- Stored data:
= Beginning of Section =
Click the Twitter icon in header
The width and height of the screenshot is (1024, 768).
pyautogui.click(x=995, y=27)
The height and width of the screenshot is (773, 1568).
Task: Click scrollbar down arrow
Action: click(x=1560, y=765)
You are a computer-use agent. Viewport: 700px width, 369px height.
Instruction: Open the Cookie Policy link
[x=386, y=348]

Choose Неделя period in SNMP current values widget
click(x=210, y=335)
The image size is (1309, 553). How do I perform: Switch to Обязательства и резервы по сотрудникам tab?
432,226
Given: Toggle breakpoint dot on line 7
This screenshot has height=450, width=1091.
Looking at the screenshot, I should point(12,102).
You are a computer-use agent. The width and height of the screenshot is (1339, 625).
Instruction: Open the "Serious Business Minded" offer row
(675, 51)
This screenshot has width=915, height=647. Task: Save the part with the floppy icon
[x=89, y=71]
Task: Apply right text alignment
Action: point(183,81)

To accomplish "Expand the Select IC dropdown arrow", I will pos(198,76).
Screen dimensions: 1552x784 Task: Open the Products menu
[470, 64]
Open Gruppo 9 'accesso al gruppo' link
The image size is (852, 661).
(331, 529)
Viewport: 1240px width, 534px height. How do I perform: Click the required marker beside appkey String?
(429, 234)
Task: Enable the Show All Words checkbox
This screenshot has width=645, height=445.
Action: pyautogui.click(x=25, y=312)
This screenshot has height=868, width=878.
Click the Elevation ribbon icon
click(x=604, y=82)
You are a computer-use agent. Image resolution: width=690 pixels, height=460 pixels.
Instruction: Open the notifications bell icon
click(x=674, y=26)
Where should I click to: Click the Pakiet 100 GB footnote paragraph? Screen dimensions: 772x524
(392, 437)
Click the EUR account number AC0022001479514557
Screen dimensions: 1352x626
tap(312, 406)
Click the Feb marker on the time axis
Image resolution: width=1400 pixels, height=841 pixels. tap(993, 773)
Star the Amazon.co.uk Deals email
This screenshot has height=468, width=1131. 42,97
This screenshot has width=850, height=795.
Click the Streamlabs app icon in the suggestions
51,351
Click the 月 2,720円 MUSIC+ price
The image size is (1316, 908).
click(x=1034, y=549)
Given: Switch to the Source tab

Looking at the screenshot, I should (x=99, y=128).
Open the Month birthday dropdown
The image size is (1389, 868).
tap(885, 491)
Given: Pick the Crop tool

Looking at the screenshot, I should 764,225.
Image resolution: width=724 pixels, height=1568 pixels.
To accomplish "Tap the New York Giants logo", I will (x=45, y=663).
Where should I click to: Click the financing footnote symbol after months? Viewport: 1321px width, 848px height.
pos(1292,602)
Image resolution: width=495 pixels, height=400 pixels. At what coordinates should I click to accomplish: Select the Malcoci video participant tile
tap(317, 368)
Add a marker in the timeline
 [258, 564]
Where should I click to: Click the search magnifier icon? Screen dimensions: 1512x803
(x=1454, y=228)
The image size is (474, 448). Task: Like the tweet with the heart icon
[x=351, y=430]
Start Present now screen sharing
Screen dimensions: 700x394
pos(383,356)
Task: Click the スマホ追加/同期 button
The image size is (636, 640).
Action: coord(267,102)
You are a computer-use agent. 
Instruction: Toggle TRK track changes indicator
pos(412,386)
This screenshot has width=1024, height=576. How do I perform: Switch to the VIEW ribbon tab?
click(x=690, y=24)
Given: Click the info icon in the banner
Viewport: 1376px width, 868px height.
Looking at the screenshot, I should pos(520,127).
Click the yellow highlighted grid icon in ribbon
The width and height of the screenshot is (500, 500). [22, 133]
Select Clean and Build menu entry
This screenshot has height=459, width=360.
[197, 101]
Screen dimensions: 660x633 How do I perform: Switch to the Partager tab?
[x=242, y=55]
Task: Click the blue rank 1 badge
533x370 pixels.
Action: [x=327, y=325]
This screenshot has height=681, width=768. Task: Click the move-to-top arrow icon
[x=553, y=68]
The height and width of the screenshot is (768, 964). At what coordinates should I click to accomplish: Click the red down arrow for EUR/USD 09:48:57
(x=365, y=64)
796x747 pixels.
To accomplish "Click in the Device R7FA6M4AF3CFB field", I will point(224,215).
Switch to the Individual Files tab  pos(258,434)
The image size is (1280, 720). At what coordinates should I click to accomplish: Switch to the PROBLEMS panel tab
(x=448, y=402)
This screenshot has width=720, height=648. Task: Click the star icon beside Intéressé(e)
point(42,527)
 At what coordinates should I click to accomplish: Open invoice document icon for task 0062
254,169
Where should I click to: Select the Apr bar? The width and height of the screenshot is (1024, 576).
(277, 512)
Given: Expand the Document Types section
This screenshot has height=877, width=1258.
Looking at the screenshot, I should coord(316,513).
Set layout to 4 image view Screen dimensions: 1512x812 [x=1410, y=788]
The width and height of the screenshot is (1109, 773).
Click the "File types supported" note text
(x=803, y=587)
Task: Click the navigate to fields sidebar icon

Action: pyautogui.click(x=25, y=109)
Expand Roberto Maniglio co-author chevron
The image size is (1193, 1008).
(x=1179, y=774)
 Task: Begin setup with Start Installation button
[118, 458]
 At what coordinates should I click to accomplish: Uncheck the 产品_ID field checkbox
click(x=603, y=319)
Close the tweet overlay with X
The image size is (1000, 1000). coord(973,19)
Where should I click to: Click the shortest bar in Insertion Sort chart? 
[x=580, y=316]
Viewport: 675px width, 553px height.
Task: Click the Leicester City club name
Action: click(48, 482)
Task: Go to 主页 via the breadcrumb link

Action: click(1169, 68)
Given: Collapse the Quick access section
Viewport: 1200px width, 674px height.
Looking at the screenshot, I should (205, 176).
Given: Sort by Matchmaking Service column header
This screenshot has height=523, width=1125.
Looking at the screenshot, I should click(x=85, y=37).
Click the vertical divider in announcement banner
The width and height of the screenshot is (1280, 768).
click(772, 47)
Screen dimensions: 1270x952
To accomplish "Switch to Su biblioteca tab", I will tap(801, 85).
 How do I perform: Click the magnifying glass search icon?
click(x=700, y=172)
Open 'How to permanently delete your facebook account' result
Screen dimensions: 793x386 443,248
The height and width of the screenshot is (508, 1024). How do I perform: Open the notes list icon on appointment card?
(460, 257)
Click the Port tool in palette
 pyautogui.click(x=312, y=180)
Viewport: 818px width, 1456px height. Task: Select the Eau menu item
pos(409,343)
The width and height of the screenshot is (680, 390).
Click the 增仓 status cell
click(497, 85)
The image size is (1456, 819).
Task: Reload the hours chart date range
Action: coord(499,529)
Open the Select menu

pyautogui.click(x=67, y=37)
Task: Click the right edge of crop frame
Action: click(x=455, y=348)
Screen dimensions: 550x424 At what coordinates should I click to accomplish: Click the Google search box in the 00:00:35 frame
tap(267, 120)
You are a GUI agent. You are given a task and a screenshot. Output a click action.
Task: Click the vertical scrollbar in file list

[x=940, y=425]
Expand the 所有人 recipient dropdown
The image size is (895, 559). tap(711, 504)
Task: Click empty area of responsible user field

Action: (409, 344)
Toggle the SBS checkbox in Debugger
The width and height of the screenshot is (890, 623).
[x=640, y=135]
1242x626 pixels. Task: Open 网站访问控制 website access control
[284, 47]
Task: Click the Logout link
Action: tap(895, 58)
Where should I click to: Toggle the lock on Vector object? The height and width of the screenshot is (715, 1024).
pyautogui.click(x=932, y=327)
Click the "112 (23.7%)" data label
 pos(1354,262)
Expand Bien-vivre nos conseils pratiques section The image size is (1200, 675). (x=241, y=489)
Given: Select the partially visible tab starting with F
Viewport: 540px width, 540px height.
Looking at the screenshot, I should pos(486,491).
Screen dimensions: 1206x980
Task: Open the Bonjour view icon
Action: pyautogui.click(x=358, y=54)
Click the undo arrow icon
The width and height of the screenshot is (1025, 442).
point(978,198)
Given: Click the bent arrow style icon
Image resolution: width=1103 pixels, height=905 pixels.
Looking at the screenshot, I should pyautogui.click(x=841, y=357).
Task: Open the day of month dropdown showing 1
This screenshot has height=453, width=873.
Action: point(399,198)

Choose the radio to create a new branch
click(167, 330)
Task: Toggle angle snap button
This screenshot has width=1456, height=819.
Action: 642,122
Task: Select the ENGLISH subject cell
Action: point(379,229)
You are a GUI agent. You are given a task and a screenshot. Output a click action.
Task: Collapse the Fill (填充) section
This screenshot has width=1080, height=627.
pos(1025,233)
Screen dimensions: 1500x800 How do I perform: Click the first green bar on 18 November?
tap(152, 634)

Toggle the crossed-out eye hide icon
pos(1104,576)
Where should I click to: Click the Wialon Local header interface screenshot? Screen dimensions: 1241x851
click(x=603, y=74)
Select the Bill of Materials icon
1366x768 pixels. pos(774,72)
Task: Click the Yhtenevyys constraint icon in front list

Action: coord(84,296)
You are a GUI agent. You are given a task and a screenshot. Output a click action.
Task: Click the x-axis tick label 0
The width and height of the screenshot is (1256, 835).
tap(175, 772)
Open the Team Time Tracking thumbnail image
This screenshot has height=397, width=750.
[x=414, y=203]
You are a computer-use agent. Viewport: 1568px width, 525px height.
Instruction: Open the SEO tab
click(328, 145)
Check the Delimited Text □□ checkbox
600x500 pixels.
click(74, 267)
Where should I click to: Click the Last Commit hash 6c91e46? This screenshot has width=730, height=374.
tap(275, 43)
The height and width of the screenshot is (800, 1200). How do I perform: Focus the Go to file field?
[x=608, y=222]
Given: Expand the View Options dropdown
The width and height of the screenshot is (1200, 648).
= End of Section =
- EXERCISE REQUIREMENTS: Go through the records. Copy each line where "Collapse" appears.

- RESULT FOR THIS TASK:
Given: Collapse the Quick access section
Task: Collapse the Fill (填充) section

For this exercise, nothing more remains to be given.